Em DVD: Planeta dos Macacos: O Confronto

Na tentativa de descobrir a cura para o Alzheimer, cientistas desenvolveram no laboratório um vírus que acabou varrendo a maior parte da vida humana na Terra. Transmitida a partir dos macacos que eram cobaias nos laboratórios, a Gripe Símia mudou a cara do planeta. Dez anos após a tragédia, há pouco sinal de pessoas vivas, sendo os macacos, evoluídos, a espécie dominante. É esse o ponto de partida de Planeta dos Macacos: O Confronto, dirigido por Matt Reeves.

Vivendo presos em uma pequena cidade, como se estivessem “enjaulados”, os humanos começam a explorar o redor de São Francisco em busca de uma fonte alternativa de energia. Um grupo de pessoas, lideradas por Malcolm (Jason Clarke), sai numa expedição a uma antiga hidroelétrica. No caminho, entretanto, encontram uma comunidade de macacos que falam inglês e cavalgam, organizados em torno da figura de seu líder, César (protagonista de Planeta dos Macacos: A Origem, de 2011). Para conseguir a energia necessária e se conectar novamente com o mundo, os humanos não tem outra opção, a não ser tentar fazer com que os macacos cooperem para que a hidroelétrica seja consertada.

Um acerto da franquia Planeta dos Macacos, desde o filme original de 1968, é humanizar os animais, fazendo com que o público se identifique com esses personagens. Não é diferente nesse novo filme, que mais uma vez borra a linha que separa macacos de humanos. A obra discute o erro de achar que a sua raça é superior à outra, ao mesmo tempo em que põe em xeque a capacidade do ser humano de lidar com as diferenças, em prol de um bem comum.

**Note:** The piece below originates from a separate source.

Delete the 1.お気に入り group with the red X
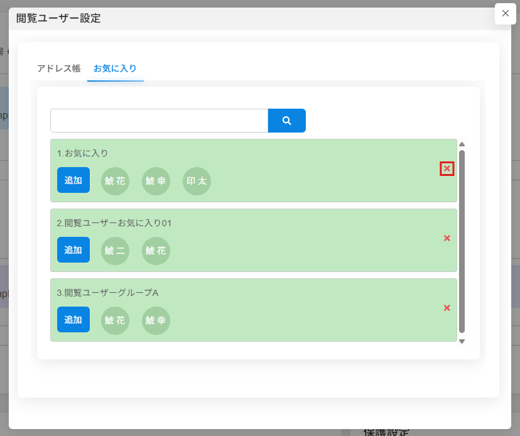[x=447, y=169]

E tudo isso é visto na rivalidade dos macacos César e Koba, em que gira a maior parte do filme. Esse segundo Planeta dos Macacos foge da armadilha de colocar os animais em oposição aos humanos, escapando de um maniqueísmo em que facilmente poderia cair.

Se a ideia de nos colocar não mais como a raça dominante no planeta, mas como seres em desvantagem com relação aos macacos, nunca deixa de ser interessante e rica de possibilidades narrativas, o novo Planeta dos Macacos também prende a atenção pela qualidade técnica – os efeitos são impecáveis e o plano sequência no tanque de guerra, um dos truques mais inesperados e mais legais vistos nos filmes de ação recentemente – e pelo desenvolvimento do filme, que cumpre a função de entreter sem se tornar apressado ou forçado demais.